The industry of employment, experience, and education level are some of the factors that determine a genetic counselor’s wage.
Genetic Counselor Salary by Industry
According to the Bureau of Labor Statistics, genetic counselors held about 3,000 jobs in the United States in 2018, most of them working for hospitals or for medical and diagnostic laboratories.
The average annual wage reported by genetic counselors who worked for general medical and surgical hospitals was $83,170 a year as of May 2019.
Medical and diagnostic laboratories offered a mean annual wage for genetic counselors of $95,240 a year.
Those who worked for offices of physicians reported an average annual wage of $82,240 a year as of May 2019.
The average annual wage was $77,440 for genetic counselors who worked for colleges, universities, and professional schools and $108,670 a year for those who were employed by outpatient care centers.
In conclusion, according to BLS, the highest-paying field for genetic counselors were outpatient care centers.
There are other ways to improve your earning prospects as a genetic counselor, besides changing the field of employment.
Licensure is required only in about half of the states by many other states are preparing legislation for licensure.
Becoming certified by the American Board of Genetic Counseling is a requirement for licensure and it can also help you earn a higher-than-average salary.
Salaries for this occupation also vary depending on the region of employment.
According to BLS, the top-paying states for genetic counselors are California and Connecticut- states where the average annual wage for this profession was above the $100,000 mark in May 2019.
Other high-paying states where the average annual wage was over $90,000 are Nevada, New York, and Colorado.
On the other hand, the lowest average annual wages were reported in Florida and Maryland where genetic counselors earned $63,030 and $70,820 a year, respectively, on average.

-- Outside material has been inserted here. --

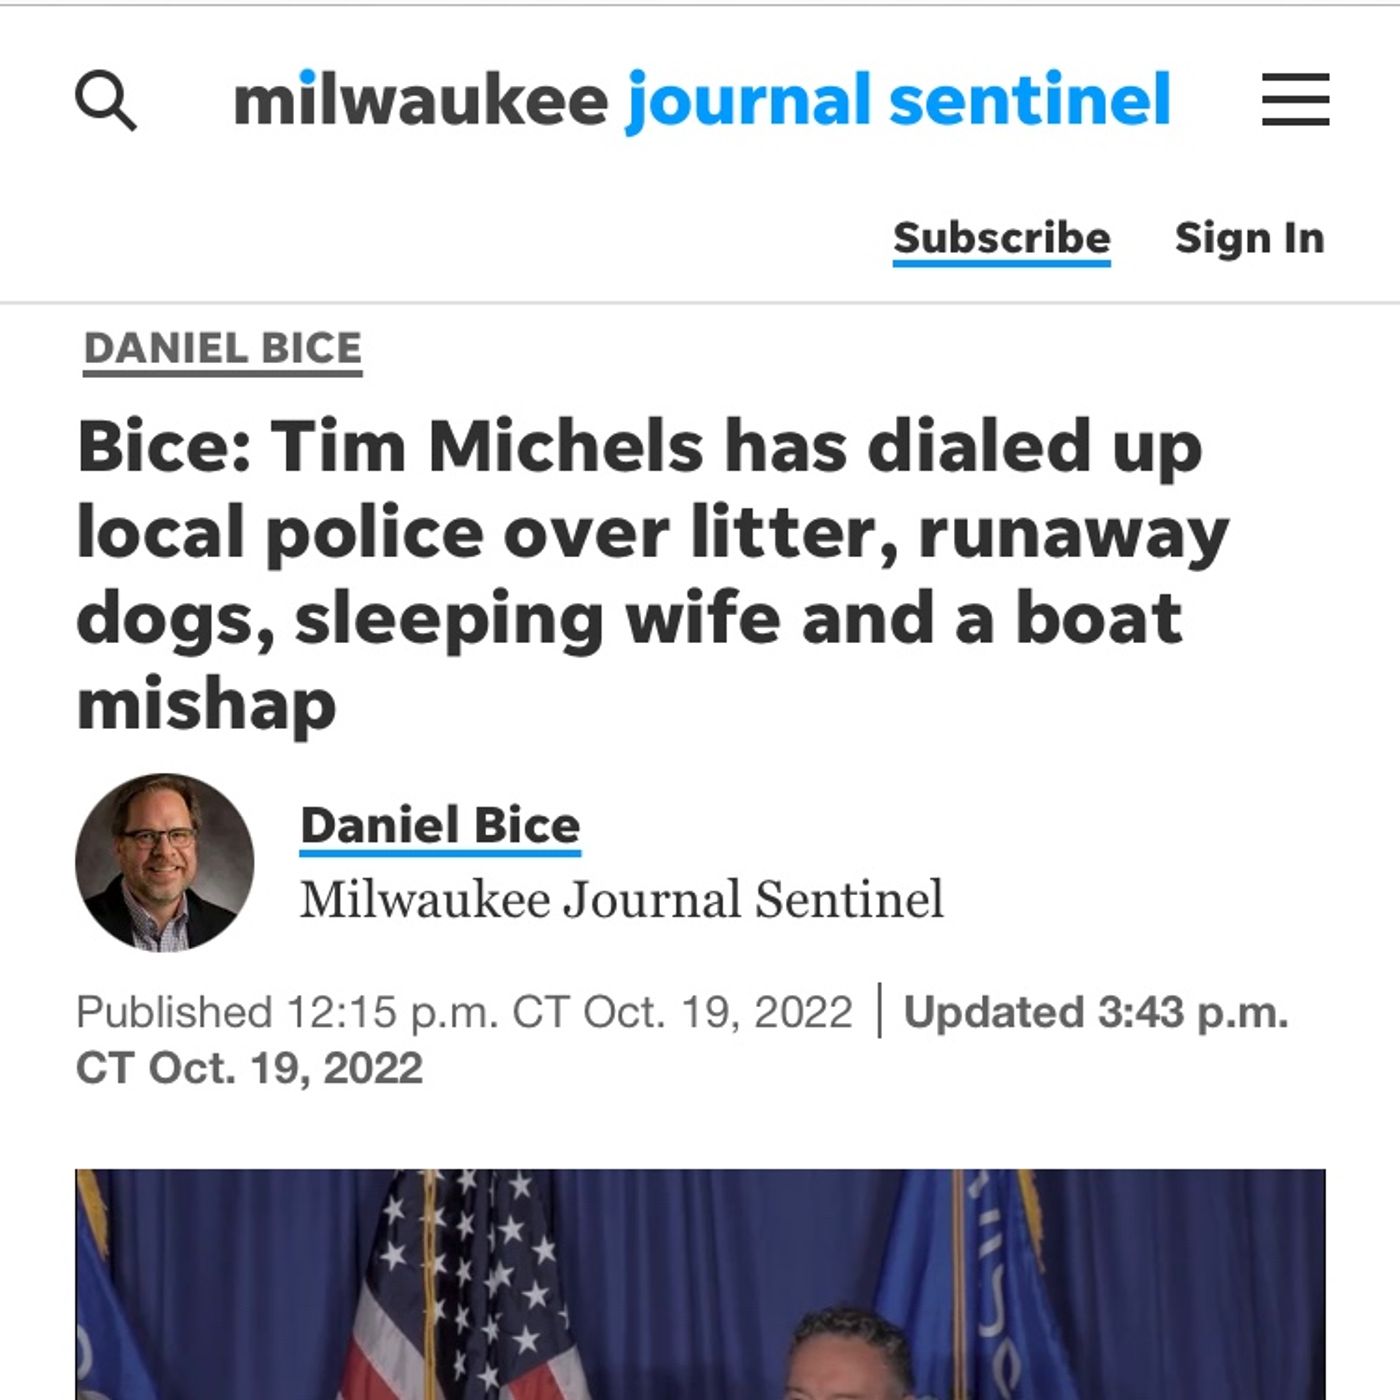Select the Daniel Bice author name link

[x=440, y=826]
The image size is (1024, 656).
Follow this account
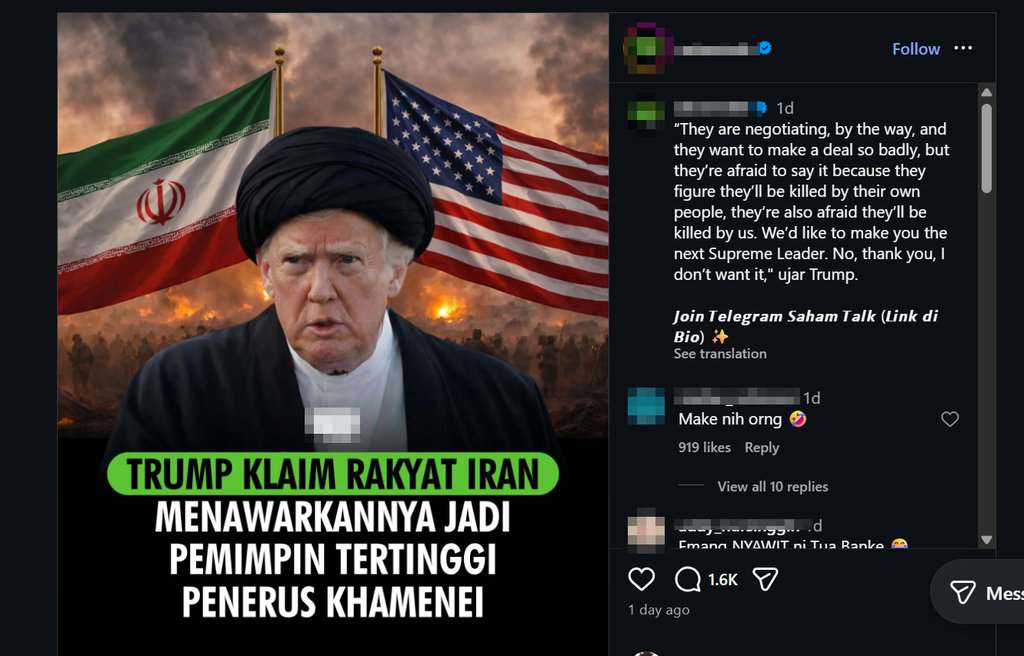916,49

Therefore, relocating to another state may improve your earning prospects as a genetic counselor.
Ongoing technological advances give genetic counselors access to more types of tests.
Nowadays cancer genomics, for example, can determine someone’s risk for a specific type of cancer.
The demand for genetic counselors is projected to grow as more people seek genetic tests and counseling.
According to the Bureau of Labor Statistics, overall employment for genetic counselors is projected to grow 27 percent from 2018 to 2028, much faster than the average for all occupations.
This growth is also explained by the fact that many genetic tests are covered by health insurance providers and therefore they become accessible to more people.
* Based on information from the May 2019 salary report from the BLS. The figures represent accumulated data for all states of employment for Genetic Counselors. BLS data represents averages and medians for workers at all levels of education and experience. This data doesn't represent starting salaries.
* Employment conditions in your area may vary.